Remember when you couldn’t wait to get old because it meant you could drive a car, drink alcobooze, smoke cigarettes, ruin Christmas by relapsing on drugs, have a bath standing up, go to the pub and order something heavy like a Shandy or maybe even do the sex?
Now think about now, when you’ve done all the above and think “I don’t want to get any older”.
Yep the other day I got my first white hair on my head! The ones on the beard have been around for ages but that’s because I’m wise and my beard is more manly then 16 men.

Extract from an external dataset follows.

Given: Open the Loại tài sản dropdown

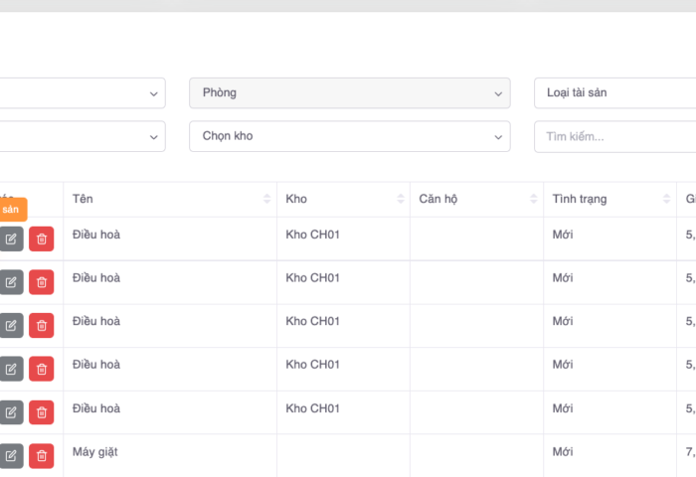Looking at the screenshot, I should [613, 92].
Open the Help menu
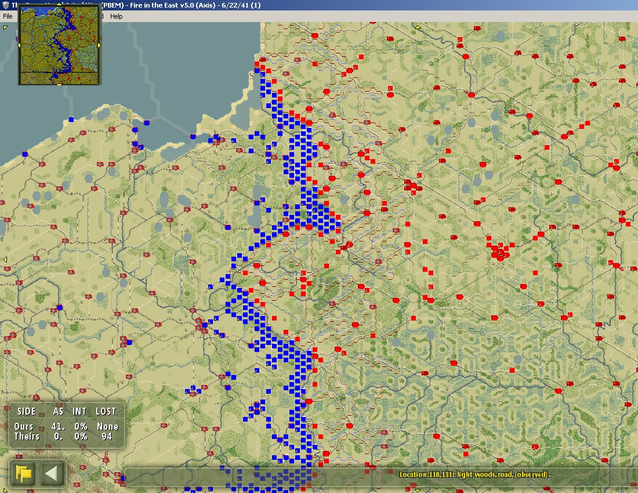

Still, when people find a grey hair they start to freak out, me? I smiled. Why? Because I’m getting old and that means some pretty awesome times ahead! You see being old has its big advantages such as:
- Being rude to everyone without fear of being questioned.
- Being openly racist and having people make excuses for you like “Oh well he’s from a different time”.
- Being able to tell off ANY child for being a child, and then have the child told off by its parent for bothering you.
- Fart anywhere and at anytime.
- Sleep anywhere and at anytime.
- Make the simplest of things seem stupidly difficult and annoy all those involved in trying to help me.
- Win any argument even if I’m chatting complete and utter nonsense purely because I’m older and thus am entitled to respect.
As you can see lots of advantages there! Also I’ve now taken to calling my self ‘Silver Fox’ on account of my hunky looks now being upgraded to George Clooney esque levels of good looking. I mean look at Mr Clooney himself, dude is 51 and is currently dating Stacy Keibler whose 32! 19 years difference for fuck sake!
I say bring on them golden years, the little stuff like making a noise when getting up and actually sweating because getting dressed is too strenuous is just a minor inconvenience.
OK I’m old and tired of trying to drag this post out longer. So ummm bye.